Mas apesar dos bloqueios no Conselho de Segurança na verdade não há nada melhor do que a ONU até agora...
A verdade é que a ONU é a organização internacional com legitimidade global, se nós a enfraquecermos é pior ainda para a ordem global. O que se passa é que há um país, a Rússia, que é membro permanente do Conselho de Segurança, que tem direito de veto e que bloqueia um acordo. Na Assembleia Geral, houve 141 países, o que é um consenso muito forte, a criticarem a invasão da Ucrânia pela Rússia.

Portanto, não acredita que será através da ONU que se conseguirá chegar a um acordo para a paz?
Não será pelo Conselho de Segurança, mas, no final, qualquer solução que venha a ser encontrada deverá procurar ter o quadro de legitimidade, se quisermos, a bênção diplomática, da ONU, para ter alguma credibilidade e alguma sustentabilidade. Agora, a ONU é aquilo que forem as nações que fazem parte dela e, neste caso, estão infelizmente desunidas.

Aquela ideia de que Vladimir Putin está à espera de que Donald Trump ganhe as eleições presidenciais de novembro de 2024 e a América mude de atitude em relação à guerra na Ucrânia faz sentido para si?
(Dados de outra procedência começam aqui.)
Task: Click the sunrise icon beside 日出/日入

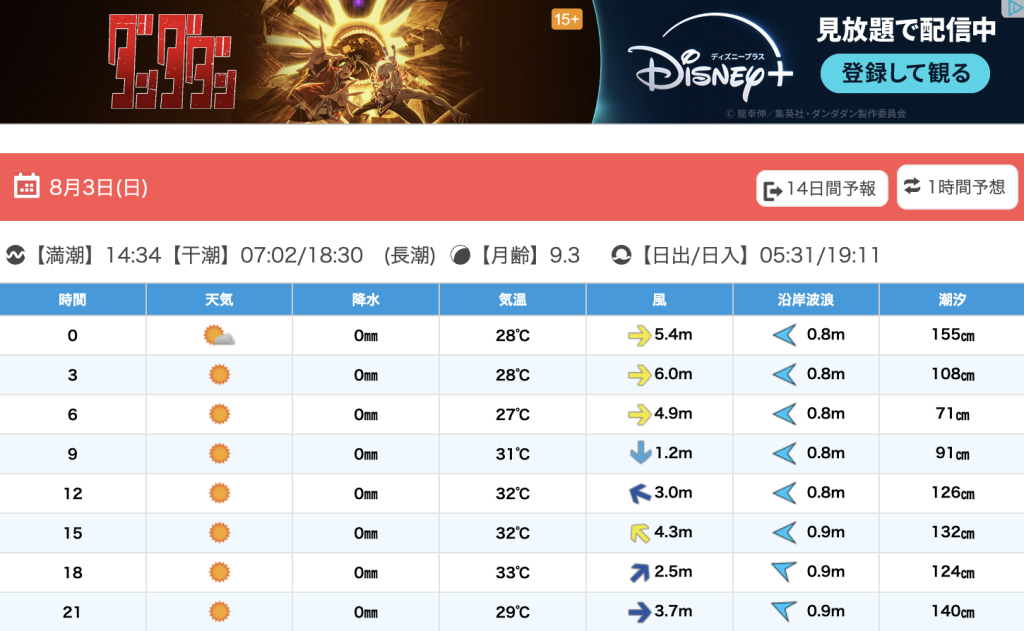Action: 621,255
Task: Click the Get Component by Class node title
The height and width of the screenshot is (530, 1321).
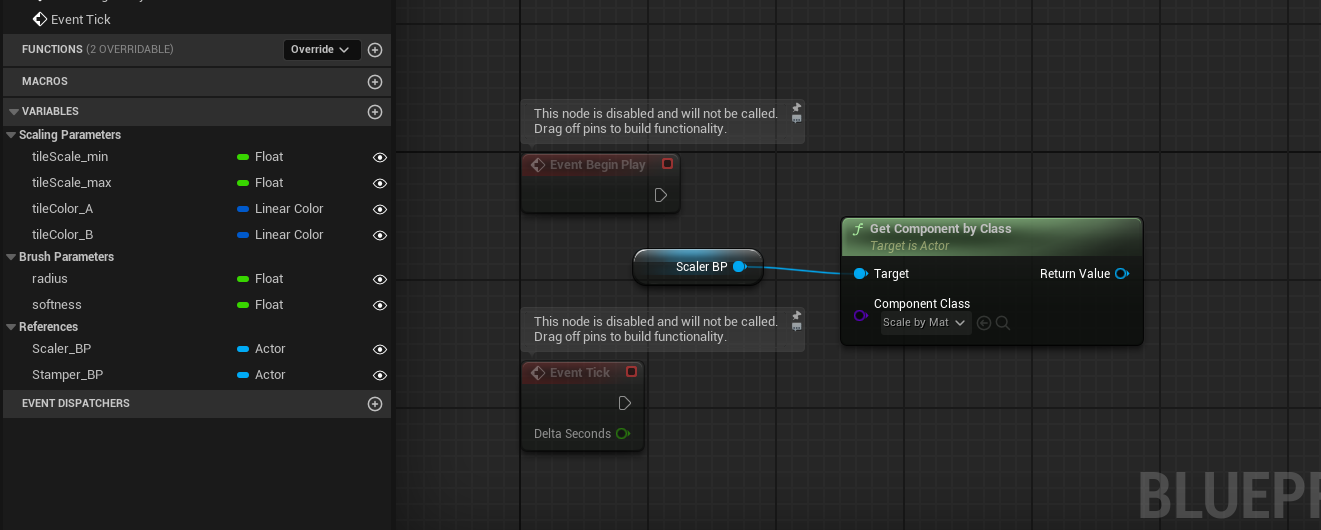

É verdade que há muita inquietação quanto à possível vitória de Trump e ao impacto dessa vitória na situação na Ucrânia, mas também é verdade que até agora tem havido um muito sólido consenso bipartidário nos Estados Unidos em relação à questão da Ucrânia. Eu até costumo dizer que é, talvez, a única questão em que os republicanos e democratas têm concordado, a posição firme em relação à Rússia. E também em relação à China.